While these approaches support personalized, longitudinal care at the individual level, their broader public health value lies in scalable risk stratification. Aggregated biomarkers, composite risk scores, and AI-derived phenotypic clusters can be used to inform population-level screening thresholds, early-intervention policies, and targeted prevention programs[37,38]. In this way, data-intensive precision approaches complement traditional public health strategies by improving identification of at-risk subpopulations and enabling more efficient allocation of preventive resources. When properly validated and standardized, AI-based risk models may be deployed at relatively low marginal cost across health systems, facilitating translation from specialized centers to primary care and community-based settings.
Older adults with frailty, sensory limitations, or cognitive impairment might seem to be at particular risk of exclusion from digitally driven healthcare innovations. However, AI tools can be used as one of the most important resources through human-centered design to address this exclusion issue[39]. AI enables simplified user interfaces, passive data collection (e.g., ambient sensors or clinician-entered data), and the use of proxy informants, such as caregivers or healthcare professionals, where appropriate. Those tools are being used already in various countries, such as in smart hospitals in China where elderly patients can converse with a chat bot to book appointments or arrange refills of their medication[40,41]. Hybrid care models, combining AI-supported digital tools with in-person clinical assessment and human oversight, are likely to be especially effective in this population.
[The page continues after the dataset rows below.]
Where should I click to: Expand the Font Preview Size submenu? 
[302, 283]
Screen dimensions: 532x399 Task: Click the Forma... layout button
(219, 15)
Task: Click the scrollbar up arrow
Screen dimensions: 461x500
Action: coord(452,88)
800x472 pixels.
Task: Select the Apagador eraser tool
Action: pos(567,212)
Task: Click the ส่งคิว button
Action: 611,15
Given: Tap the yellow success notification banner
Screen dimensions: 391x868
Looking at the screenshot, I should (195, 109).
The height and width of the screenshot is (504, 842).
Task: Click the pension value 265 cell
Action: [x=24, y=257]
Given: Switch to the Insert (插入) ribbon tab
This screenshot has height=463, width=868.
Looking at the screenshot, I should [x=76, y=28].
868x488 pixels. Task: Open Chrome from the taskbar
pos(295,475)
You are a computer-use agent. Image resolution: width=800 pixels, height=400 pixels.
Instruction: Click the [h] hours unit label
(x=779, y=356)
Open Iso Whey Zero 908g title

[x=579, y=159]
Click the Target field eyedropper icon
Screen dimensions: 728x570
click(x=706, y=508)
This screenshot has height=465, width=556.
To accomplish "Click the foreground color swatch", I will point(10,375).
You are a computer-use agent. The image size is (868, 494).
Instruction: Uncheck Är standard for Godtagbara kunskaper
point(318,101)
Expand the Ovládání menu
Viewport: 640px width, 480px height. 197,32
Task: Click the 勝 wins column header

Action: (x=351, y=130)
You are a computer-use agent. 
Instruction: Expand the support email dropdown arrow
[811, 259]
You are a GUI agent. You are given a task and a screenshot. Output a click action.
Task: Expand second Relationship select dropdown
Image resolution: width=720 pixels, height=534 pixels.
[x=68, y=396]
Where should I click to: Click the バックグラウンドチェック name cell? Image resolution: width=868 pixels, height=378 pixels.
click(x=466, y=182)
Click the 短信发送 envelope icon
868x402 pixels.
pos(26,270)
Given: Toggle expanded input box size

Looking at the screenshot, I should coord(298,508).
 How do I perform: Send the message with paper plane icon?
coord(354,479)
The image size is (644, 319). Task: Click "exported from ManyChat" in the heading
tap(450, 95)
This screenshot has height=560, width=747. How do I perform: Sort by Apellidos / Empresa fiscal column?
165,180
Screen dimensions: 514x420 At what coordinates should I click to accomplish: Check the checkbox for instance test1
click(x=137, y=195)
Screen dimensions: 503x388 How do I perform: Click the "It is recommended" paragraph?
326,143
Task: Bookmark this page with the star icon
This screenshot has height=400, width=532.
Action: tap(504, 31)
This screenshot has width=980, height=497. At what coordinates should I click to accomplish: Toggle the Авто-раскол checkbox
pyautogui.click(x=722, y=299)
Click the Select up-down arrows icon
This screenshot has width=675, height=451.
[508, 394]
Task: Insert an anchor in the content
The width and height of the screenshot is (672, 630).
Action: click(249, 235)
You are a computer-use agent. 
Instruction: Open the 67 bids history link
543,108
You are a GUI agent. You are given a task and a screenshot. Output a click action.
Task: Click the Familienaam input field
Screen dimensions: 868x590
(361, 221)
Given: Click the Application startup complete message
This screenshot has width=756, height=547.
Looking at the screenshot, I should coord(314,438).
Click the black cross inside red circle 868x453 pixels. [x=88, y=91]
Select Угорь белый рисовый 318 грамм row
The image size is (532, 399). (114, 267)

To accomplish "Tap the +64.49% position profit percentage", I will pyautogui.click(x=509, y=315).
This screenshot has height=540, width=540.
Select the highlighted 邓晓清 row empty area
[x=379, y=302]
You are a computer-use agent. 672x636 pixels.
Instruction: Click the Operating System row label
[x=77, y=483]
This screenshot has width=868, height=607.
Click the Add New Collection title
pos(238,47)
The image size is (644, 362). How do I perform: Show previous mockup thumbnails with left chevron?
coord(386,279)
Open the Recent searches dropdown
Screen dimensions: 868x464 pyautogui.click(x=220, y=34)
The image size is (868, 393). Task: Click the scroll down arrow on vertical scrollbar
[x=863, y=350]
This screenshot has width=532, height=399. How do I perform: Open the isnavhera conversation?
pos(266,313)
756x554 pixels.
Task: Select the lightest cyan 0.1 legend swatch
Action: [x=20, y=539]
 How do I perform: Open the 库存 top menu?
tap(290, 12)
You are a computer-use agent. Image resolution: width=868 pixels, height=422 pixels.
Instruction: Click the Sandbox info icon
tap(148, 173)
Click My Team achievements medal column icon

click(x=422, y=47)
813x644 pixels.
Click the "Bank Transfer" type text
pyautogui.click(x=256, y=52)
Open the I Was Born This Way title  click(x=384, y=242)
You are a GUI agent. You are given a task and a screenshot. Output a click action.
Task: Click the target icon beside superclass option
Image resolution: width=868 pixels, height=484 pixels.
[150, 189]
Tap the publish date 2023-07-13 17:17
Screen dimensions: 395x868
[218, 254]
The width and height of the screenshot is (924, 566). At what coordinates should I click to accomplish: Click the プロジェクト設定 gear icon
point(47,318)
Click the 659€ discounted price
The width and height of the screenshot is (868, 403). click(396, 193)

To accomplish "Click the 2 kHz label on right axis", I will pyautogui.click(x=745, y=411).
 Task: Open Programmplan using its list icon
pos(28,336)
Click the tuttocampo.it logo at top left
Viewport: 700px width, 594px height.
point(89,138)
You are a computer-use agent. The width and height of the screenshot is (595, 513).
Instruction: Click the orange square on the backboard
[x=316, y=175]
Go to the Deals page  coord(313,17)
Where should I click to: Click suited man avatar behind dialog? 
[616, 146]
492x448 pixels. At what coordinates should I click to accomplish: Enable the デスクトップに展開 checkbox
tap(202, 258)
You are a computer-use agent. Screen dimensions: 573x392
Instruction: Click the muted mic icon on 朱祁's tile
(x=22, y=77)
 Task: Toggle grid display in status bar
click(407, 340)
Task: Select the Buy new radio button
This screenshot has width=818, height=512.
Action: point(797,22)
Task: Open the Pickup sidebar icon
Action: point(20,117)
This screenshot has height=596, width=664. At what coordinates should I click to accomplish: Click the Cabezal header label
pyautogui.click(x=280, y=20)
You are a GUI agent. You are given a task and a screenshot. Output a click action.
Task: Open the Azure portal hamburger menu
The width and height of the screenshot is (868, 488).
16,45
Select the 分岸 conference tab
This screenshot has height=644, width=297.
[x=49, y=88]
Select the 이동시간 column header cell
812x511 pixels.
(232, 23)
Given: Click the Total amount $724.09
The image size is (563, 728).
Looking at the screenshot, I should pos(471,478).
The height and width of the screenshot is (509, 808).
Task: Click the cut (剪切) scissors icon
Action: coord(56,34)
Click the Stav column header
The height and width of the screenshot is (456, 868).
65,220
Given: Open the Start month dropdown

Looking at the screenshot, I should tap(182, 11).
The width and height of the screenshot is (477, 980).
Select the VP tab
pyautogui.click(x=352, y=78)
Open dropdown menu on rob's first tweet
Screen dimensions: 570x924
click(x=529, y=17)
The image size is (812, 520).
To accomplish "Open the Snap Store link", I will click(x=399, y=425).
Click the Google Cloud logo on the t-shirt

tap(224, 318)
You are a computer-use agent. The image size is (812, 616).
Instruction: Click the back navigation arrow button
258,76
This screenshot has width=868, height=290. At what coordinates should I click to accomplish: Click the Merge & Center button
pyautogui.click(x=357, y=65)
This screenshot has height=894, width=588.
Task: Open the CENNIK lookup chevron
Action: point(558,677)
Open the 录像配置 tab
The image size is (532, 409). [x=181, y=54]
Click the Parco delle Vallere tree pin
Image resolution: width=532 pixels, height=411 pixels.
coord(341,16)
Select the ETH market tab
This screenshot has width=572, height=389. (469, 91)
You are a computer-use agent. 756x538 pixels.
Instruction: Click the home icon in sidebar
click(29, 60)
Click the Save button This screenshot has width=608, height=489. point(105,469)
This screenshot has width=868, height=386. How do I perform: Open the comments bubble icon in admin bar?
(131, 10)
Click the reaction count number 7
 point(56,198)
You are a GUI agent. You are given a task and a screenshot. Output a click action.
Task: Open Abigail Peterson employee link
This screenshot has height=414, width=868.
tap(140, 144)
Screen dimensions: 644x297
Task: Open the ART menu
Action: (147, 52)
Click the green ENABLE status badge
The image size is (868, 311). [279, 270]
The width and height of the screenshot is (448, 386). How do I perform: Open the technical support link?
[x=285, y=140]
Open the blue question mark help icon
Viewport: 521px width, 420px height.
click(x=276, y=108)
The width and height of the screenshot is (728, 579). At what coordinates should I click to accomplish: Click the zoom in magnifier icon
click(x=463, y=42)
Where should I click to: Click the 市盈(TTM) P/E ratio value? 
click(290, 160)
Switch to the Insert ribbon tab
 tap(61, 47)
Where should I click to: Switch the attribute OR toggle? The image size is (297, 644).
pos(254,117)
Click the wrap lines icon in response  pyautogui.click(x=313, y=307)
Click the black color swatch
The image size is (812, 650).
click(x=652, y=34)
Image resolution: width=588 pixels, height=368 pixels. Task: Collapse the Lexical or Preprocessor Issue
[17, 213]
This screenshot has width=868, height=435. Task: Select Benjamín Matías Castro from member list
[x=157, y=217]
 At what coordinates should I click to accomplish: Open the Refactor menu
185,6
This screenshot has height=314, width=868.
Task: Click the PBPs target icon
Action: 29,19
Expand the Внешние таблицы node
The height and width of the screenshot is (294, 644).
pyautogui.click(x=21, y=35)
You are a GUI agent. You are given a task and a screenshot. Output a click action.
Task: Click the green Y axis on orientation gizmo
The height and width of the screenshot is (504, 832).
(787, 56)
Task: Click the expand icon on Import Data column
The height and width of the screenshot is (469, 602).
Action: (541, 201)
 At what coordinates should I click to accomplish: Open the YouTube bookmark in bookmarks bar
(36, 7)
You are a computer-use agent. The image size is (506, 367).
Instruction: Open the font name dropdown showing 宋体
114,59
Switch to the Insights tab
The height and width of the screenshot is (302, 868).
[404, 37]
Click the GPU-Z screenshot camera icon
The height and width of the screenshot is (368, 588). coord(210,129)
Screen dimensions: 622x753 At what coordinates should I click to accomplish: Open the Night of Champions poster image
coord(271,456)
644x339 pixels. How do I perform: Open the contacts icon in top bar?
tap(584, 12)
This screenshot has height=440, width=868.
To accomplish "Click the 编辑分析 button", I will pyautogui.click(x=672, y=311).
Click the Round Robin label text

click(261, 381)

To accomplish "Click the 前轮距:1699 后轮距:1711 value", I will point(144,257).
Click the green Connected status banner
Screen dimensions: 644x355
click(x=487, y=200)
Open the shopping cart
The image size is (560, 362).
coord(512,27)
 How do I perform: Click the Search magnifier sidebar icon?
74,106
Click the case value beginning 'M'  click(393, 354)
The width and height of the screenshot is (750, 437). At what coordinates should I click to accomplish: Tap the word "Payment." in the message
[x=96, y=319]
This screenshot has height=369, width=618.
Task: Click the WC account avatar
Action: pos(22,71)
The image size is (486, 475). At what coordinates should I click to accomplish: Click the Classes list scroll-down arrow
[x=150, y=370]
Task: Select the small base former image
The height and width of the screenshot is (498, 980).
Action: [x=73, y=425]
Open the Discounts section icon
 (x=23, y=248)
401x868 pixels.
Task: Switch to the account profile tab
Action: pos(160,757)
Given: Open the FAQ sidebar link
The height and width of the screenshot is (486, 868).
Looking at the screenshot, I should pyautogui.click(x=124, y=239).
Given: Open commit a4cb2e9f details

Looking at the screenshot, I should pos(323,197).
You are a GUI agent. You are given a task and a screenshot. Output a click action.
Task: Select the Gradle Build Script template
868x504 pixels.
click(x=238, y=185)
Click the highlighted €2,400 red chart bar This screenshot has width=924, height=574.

5. AI for Intervention Modeling and Longitudinal Decision Support
It is important to distinguish between measurement-oriented AI systems, such as aging clocks, and modeling-oriented systems designed to support intervention planning. Aging clocks provide scalar summaries of physiological state that are primarily used for longitudinal monitoring and feedback, but they do not model biological dynamics or simulate the effects of potential interventions. Modeling-oriented approaches address this gap by representing how biological systems evolve over time and respond to perturbation. Within this category, digital twins have emerged as a promising tool for reducing the trial-and-error dynamics that often characterize lifestyle and pharmacological management in healthy longevity medicine. Digital twins are computational representations of an individual’s biological state that are continuously refined as new clinical, molecular, or sensor-derived data are incorporated, enabling simulation of how alternative management strategies may influence healthspan trajectories over time[42,43].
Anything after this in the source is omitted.